Clause Impact Jeunesse : Plus de loi sans les jeunes !

Hier matin, le premier ministre Manuel Valls signait une circulaire introduisant la Clause Impact Jeunesse permettant d’évaluer systématiquement l’impact des projets de loi et textes réglementaires sur les jeunes. Mise en oeuvre dans plusieurs pays notamment au Quebec dès 2001, la clause d’impact jeunesse vient mesurer la conséquence de chaque norme produite par l’Etat et répond aux nombreux enjeux d’égalité favorisant ainsi une réelle justice sociale envers les jeunes.

La FAGE félicite l’instauration de cette mesure qu’elle demandait depuis 2013. Lors de son congrès national de Strasbourg et des 3 comités interministériels égalité et citoyenneté (CIEC), en présence respectivement de Jean-Marc Ayrault et Manuel Valls, la FAGE a affirmé que cet outil est indispensable pour la prise en considération de la parole des jeunes et de leur condition de vie.

La clause d’impact jeunesse engage ainsi un premier pas vers un nouveau mode de construction de futures politiques publiques à destination des jeunes. Elle devra s’accompagner de la mise en place d’un conseil d’orientation des politiques jeunesses, réunissant toutes les parties prenantes des politiques jeunesses ayant pour objectif l’échange, le dialogue, et l’analyse autour des politiques publiques jeunes.

Replaçant les jeunes au centre du processus d’élaboration des politiques publiques, la clause d’impact jeunesse doit également s’accompagner d’un cadre de réflexion commune et continue entre les jeunes et les décideurs politiques. En effet, se basant sur l’exemple du dialogue structuré conduit par l’Union Européenne, ce processus de consultation participerait à mettre chaque jeune en capacité de participer à la vie citoyenne. 

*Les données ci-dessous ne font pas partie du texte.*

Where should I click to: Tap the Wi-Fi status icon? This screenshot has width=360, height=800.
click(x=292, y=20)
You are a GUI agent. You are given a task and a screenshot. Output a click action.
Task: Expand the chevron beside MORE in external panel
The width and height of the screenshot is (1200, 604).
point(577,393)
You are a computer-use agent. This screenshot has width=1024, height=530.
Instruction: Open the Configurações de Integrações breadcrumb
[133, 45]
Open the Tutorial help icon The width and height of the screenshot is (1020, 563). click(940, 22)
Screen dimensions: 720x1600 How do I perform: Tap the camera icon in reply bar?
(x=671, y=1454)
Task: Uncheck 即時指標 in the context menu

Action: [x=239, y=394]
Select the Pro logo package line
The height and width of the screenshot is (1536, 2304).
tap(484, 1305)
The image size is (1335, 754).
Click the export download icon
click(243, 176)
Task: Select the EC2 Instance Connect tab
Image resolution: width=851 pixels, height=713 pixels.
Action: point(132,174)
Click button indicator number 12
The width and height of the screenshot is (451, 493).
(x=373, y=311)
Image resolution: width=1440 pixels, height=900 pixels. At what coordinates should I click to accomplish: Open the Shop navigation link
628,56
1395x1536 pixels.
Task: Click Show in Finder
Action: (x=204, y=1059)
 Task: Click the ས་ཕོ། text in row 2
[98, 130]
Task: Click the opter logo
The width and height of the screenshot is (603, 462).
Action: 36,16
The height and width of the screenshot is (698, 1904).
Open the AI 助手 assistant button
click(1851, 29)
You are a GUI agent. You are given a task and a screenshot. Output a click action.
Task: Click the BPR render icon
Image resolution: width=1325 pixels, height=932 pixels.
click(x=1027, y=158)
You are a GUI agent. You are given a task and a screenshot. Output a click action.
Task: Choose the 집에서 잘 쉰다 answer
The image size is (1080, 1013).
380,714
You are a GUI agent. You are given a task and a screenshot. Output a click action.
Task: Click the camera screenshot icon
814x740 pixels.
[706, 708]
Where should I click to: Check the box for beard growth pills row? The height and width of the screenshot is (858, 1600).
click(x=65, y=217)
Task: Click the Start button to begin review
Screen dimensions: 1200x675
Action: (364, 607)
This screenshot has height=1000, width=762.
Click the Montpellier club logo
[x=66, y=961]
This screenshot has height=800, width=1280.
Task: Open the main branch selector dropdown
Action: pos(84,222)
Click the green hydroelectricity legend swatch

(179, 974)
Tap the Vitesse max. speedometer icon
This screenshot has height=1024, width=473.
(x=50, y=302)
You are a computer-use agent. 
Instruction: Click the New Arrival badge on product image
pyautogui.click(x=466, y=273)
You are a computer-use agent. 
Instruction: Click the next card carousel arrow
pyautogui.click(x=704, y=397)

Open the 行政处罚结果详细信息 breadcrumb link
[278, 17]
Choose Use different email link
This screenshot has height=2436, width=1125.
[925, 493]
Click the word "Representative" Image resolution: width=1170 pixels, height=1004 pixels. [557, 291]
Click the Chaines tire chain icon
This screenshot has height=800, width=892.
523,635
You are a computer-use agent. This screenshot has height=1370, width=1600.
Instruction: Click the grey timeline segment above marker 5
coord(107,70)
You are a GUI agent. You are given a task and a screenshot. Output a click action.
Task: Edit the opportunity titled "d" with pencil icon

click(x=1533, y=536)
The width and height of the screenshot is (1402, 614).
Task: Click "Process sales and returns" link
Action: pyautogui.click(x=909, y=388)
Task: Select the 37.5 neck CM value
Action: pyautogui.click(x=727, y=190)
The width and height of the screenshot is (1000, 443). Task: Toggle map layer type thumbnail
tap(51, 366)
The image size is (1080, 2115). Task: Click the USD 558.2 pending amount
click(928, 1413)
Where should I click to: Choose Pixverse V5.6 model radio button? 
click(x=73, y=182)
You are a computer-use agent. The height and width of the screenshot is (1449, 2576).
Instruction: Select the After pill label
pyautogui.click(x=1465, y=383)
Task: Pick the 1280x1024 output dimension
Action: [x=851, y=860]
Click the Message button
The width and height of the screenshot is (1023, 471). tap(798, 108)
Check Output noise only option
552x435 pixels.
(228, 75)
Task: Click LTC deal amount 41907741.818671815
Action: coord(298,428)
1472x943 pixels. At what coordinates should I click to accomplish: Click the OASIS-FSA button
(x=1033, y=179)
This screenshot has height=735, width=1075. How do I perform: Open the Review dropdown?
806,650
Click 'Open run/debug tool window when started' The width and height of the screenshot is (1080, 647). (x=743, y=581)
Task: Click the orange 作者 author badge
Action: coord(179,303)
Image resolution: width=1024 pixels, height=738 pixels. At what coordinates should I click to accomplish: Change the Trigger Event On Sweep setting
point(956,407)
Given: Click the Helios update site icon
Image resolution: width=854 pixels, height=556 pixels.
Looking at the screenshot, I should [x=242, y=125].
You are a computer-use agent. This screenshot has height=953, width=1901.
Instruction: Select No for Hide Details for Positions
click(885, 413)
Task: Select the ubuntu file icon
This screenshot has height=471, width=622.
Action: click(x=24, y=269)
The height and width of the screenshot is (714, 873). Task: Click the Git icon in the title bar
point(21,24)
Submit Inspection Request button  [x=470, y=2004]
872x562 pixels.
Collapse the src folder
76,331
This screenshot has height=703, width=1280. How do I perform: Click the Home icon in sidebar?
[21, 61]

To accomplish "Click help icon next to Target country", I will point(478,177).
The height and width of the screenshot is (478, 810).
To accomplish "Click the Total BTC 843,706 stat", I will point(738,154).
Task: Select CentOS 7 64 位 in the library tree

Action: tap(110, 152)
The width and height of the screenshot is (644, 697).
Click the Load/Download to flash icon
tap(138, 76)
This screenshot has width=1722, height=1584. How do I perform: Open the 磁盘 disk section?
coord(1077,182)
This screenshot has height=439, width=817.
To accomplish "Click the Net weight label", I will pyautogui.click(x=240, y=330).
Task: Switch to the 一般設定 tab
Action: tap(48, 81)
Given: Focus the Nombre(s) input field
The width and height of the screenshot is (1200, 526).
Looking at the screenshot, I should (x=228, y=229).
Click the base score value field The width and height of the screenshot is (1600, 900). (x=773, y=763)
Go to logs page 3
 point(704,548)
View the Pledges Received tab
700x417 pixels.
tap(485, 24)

La Clause Impact Jeunesse est une avancée pour la jeunesse. La FAGE appelle le gouvernement à faire des mois à venir une séquence politique à destination des jeunes en concrétisant l’acte 3 de la Priorité Jeunesse. La FAGE attend des avancées sur le projet de loi égalité citoyenneté et des engagements forts à la rentrée 2016, notamment au regard du budget annuel alloué à l’Enseignement Supérieur et à la Recherche.